Source: https://news.nationalgeographic.com/news/2013/13/130519-women-scientists-overlooked-dna-history-science/
Florence Owens Thompson (1903-1983)
This photograph is one of the most iconic photographs of the Great Depression. It has become known as “Migrant Mother” and serves as one of a series of photographs that Dorothea Lange made of Florence Owens Thompson and her children in February or March of 1936 in Nipomo, California. Lange was concluding a month’s trip photographing migratory farm labor around the state for what was then the Resettlement Administration. Lange notices that Thompson appeared hungry and desperate. The subject asked no questions and offered very little of her plight. She stated that she was 32 with five kids and had been living on frozen vegetables from the surrounding fields, and birds that the children killed. She had just sold the tires from her car to buy food. There she sat in that lean- to tent with her children huddled around her, and seemed to know that my pictures might help her, and so she helped me.

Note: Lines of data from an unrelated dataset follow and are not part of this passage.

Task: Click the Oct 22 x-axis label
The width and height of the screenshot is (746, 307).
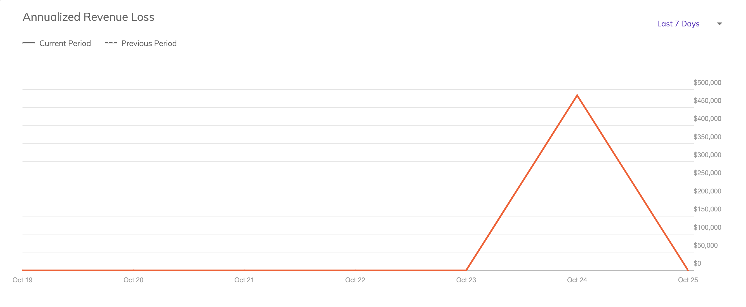Action: 355,280
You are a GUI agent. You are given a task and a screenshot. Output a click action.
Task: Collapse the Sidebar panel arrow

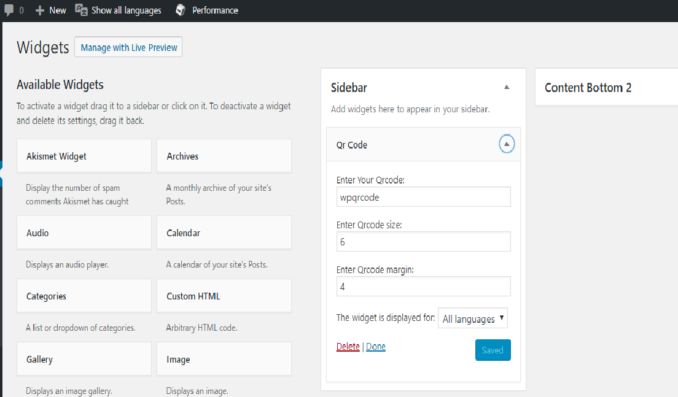pos(507,88)
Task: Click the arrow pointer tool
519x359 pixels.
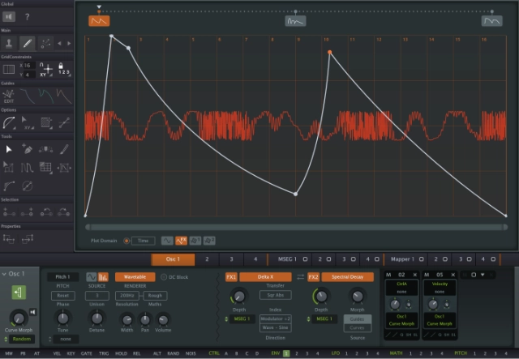Action: tap(9, 149)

Source: http://loc.gov/pictures/resource/fsa.8b29516/
Ella Watson
This famed photograph called American Gothic, Washington, D.C., 1942 was taken by famed African American photographer Gordon Parks. He pioneered documentary journalism for over forty years, focusing on issues of civil rights and poverty. Parks year-long fellowship with the Information Division of the Farm Security Administration in 1942 supported his work documenting black lives in Washington, D.C. He later said this photograph, a portrait of government cleaning woman Ella Watson was meant to portray the kind of bigotry and discrimination here that I never expected to experience in the nation’s capital. Parks wanted to depict the efforts of a black woman at work that many people see as invisible. So he put Ella before the American flag with a broom in one hand and a mop in another. And I said,”American Gothic—that’s how I felt at the moment.” Ella supported her family of six on a salary of $1080 per year. During WWII she devoted over ten percent of her wages to war bonds.